1. Be sincere, warm and familiar. When you are on a date, let your partner know that you are having a good time (if you are) : touch their shoulder or their arm; laugh; don't be afraid to show that you are appreciative. A cold approach is only rewarded with the same response.

2. Don't reveal too much about your past. No one wants to hear a litany about their date's past on the first meeting. Keep the "mystery" alive by revealing only the necessary amount of information until you know the person better. Take your time! Enjoy each other!

3. Self confidence, not arrogance, is an aphrodisiac. Look your best, smile, and above all: love yourself. Remember, if you have low self-esteem, you might attract an unhealthy partner.

4. Never talk about your 'ex' on the first date. Talk about life, no ex-loves. You may appear hateful (if you are) or appear that you would much rather be with that other person. Speak lightly about past relationships - and never go into detail in a negative fashion. The opposite sex will always take the side of their gender.

5. Develop a sense of humor. Cultivate your funny bone: read humorous books, see comedies, don't be afraid to laugh out loud! The common denominator in what everyone is seeking is someone who can add enjoyment and a light-heartedness to their lives. In addition to being more attractive to your date, you will both have a better time out together!

6. Maintain a fluid exchange of open communication and conversation. No one person should dominate the conversation. Pay attention, develop eye contact, be alert and respond. Don't monopolize the entire discussion. Try and strike a harmonious balance. If this type of behavior continues on a second date, move on.

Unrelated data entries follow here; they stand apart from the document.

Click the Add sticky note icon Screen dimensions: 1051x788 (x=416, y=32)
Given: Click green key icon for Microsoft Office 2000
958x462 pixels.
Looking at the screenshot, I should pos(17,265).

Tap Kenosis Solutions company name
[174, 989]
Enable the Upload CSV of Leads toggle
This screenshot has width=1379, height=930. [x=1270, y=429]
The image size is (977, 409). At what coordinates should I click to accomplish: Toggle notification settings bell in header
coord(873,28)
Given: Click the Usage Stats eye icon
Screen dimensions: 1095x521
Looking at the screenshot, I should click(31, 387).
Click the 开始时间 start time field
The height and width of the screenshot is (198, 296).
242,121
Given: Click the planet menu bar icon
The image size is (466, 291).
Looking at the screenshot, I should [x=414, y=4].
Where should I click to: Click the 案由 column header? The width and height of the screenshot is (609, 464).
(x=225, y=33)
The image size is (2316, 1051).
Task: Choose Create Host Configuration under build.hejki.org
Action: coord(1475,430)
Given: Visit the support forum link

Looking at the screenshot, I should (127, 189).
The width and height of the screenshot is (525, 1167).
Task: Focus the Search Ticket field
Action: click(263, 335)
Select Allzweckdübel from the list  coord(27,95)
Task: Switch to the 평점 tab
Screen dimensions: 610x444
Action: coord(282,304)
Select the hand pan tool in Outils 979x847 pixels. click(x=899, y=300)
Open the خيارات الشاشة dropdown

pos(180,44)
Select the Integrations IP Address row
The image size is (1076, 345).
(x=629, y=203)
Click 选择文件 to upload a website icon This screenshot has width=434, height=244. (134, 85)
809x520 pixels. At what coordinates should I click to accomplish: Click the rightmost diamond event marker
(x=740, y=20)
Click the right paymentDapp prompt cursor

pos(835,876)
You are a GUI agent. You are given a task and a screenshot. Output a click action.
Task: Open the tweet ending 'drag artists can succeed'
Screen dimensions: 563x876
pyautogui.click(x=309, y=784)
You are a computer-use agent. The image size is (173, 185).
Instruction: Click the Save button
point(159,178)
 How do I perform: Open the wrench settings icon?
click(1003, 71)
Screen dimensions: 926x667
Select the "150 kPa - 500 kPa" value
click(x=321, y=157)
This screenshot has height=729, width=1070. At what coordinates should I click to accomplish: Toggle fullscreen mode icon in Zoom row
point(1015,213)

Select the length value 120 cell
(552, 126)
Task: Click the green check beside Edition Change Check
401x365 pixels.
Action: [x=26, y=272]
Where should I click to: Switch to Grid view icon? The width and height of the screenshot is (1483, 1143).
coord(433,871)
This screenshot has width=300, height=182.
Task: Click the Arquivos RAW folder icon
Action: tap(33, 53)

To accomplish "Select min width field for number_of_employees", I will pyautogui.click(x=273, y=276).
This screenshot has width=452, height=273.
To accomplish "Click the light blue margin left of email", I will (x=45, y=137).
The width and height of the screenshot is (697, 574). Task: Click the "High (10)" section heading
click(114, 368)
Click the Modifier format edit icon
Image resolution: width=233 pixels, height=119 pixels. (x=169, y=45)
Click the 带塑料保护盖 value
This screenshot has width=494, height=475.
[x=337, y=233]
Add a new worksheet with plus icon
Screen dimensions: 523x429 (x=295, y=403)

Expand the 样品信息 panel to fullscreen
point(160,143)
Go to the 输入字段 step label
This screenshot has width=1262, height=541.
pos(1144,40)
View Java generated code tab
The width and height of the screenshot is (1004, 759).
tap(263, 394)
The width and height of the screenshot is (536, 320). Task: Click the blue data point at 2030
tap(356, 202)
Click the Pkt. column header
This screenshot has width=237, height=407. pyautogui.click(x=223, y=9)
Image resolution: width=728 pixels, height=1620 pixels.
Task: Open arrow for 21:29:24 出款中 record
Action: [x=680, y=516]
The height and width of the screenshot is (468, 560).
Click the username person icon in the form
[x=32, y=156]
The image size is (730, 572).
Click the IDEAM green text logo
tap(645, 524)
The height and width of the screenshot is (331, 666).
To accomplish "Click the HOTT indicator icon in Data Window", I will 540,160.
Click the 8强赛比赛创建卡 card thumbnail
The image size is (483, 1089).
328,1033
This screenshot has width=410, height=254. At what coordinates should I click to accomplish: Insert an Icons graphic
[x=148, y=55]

7. Don't rate your date solely on the basis of a two-hour meeting. The single biggest mistake that men and women make when dating is that they think every date should be as exciting as the Fourth of July. Get to know the person over time in a variety of settings and then make an intelligent, informed decision as to whether to continue.

8. Date against "your type" or your "ideal". Although many people are looking for a specific "type" of person or have an "ideal" mate in mind, the best rule of thumb in dating is: if the individual is kind and considerate - go for it! Too often a true gem is passed by because they don't seem to fit your preconceived ideal.

9. Be accessible (don't try to impress your date with your busy schedule - but don't appear needy either). Although this may be impressive to you, a busy schedule often gives your date the impression that you won't have any time for them in the future. Believe it or not - availability is a big turn-on!

10. Don't talk about health problems. Discussing your personal health problems with your date will make you appear to be older and - worse - look older! And a potential health risk! Your date is not your doctor (even if they are a doctor) and should not be subjected to a list of your aches and pains.